PROBLEMS AND TASKS:
• 1. Rewrite the passage of the counter-replication thread starting at "No, it's not" and ending at "what I mean.", putting "spread out" in place of "stagger".
• 2. List every time of day that appears in the counter-replication thread.

DOCUMENT PASSAGE:
━━━━
Re: ReplicateOnWrite issues

Sylvain Lebresne Tue, 12 Jul 2011 15:03:00 -0700

On Tue, Jul 12, 2011 at 11:42 PM, David Hawthorne <dha...@gmx.3crowd.com> wrote:
> Well, I was using a large number of clients:  I tried configuring a hector 
> pool of 20-200 to see what affect that had on throughput. There's definitely 
> a point after which there's no gain, so I dialed it back down.  To clarify a 
> few other things, when I say inserts I mean increments, as this test only 
> involves counters.  When I say a row is full, I mean I've written all of the 
> data into it that belongs in it from our application's perspective.  Not all 
> rows are the same length, and the average number of subcolumns per 
> supercolumn is higher for some rows than for others.
>


Oh yes, you're using supercolumns. That could help magnify the problem
a little bit, given that to read any subcolumn of a supercolumn, we
have to read the whole supercolumn. Depends how many counters per
supercolumns we're talking about.

> I'm curious, is it necessary for a read to happen for replication when using 
> RF=1?

No, it's not necessary with RF=1 ... but we still do it :(. Ok, it's
basically a bug, we'll
fix that for 0.8.2.

> I am currently running a test against a single node cluster, RF=1, CL.ONE, 4 
> connections/concurrent increments, and graphing various data points.  If 
> something interesting happens, I'll send a graph.
>
> When you say stagger writes, do you mean just lower the overall number of 
> increments/sec my client is attempting,

Yes, this is what I mean.

>or do you mean I should stagger the load amongst many CFs/rows at once?  Right 
>now I'm writing heavily into a small set of rows, each going into 3 CFs, 
>before moving on to the next small set of rows.
>
>
> On Jul 12, 2011, at 12:26 PM, Sylvain Lebresne wrote:
>
>> When you do counter increment at CL.ONE, the write is acknowledged as
>> soon as the first replica getting the the write has pushed the
>> increment into his memtable. However, there is a read happening for
>> the replication to the other replicas (this is necessary to the
>> counter design). What is happening is that our nodes are not able to
>> do those reads fast enough. Or, another way to see it is that you are
>> writing faster than you cluster can handle.
>>
>> I've opened https://issues.apache.org/jira/browse/CASSANDRA-2889 to do
>> something about that, but for now you'll have to stagger your writes.
>> I'm more surprised that tasks on the replicate on write stage would
>> stack up at QUORUM, unless you're using a very large number of
>> clients.
>>
>> --
>> Sylvain
>>
>> On Tue, Jul 12, 2011 at 8:57 AM, David Hawthorne <dha...@gmx.3crowd.com> 
>> wrote:
>>> This is now my fourth attempt to get the message through.  Apologies if you 
>>> see multiple copies.
━━━━
EXTRACTED RECORDS:
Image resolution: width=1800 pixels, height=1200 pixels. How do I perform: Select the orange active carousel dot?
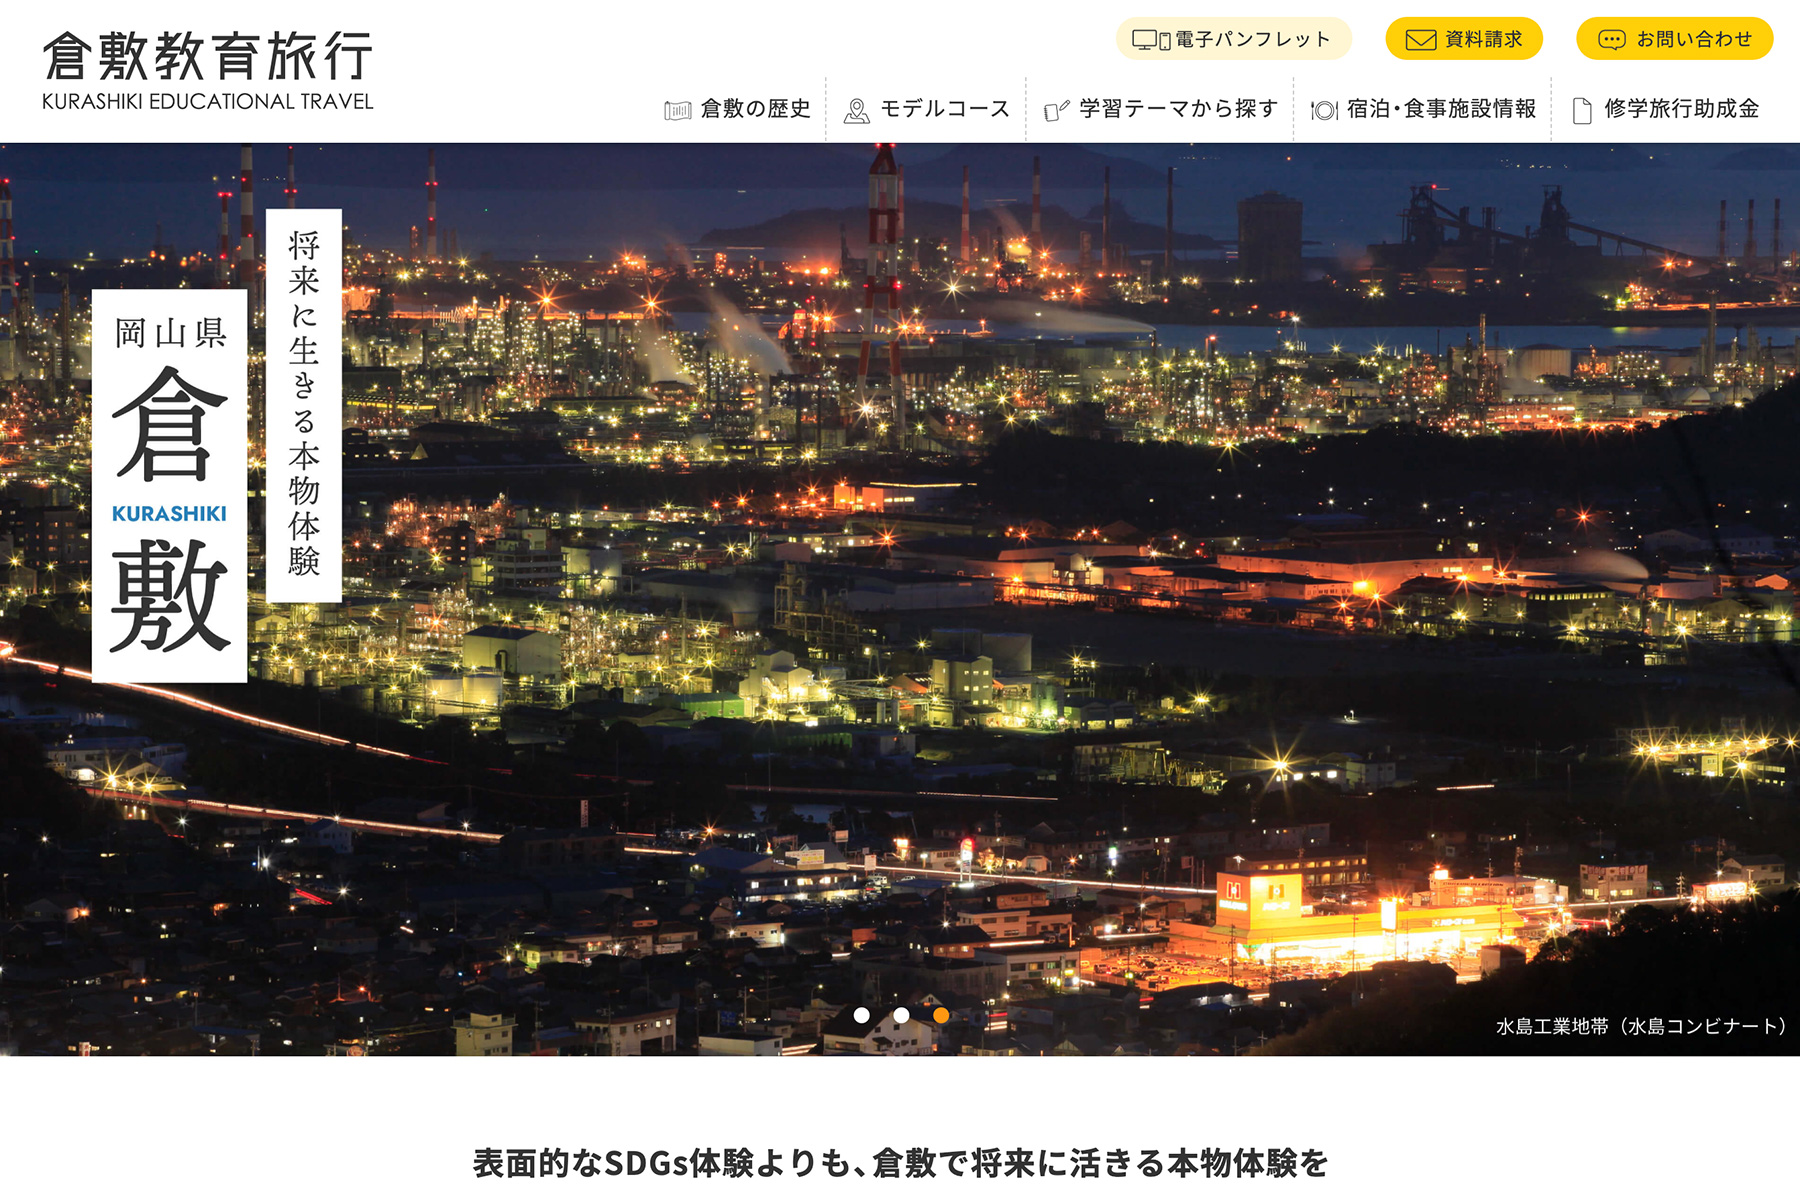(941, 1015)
━━━━
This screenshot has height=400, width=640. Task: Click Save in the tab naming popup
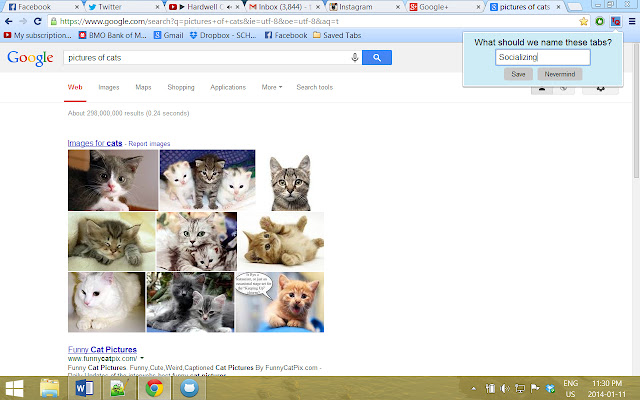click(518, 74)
━━━━
TASK-BY-TASK ANSWERS:
• 1.
No, it's not necessary with RF=1 ... but we still do it :(. Ok, it's
basically a bug, we'll
fix that for 0.8.2.

> I am currently running a test against a single node cluster, RF=1, CL.ONE, 4 
> connections/concurrent increments, and graphing various data points.  If 
> something interesting happens, I'll send a graph.
>
> When you say spread out writes, do you mean just lower the overall number of 
> increments/sec my client is attempting,

Yes, this is what I mean.

• 2.
- 15:03:00
- 11:42 PM
- 12:26 PM
- 8:57 AM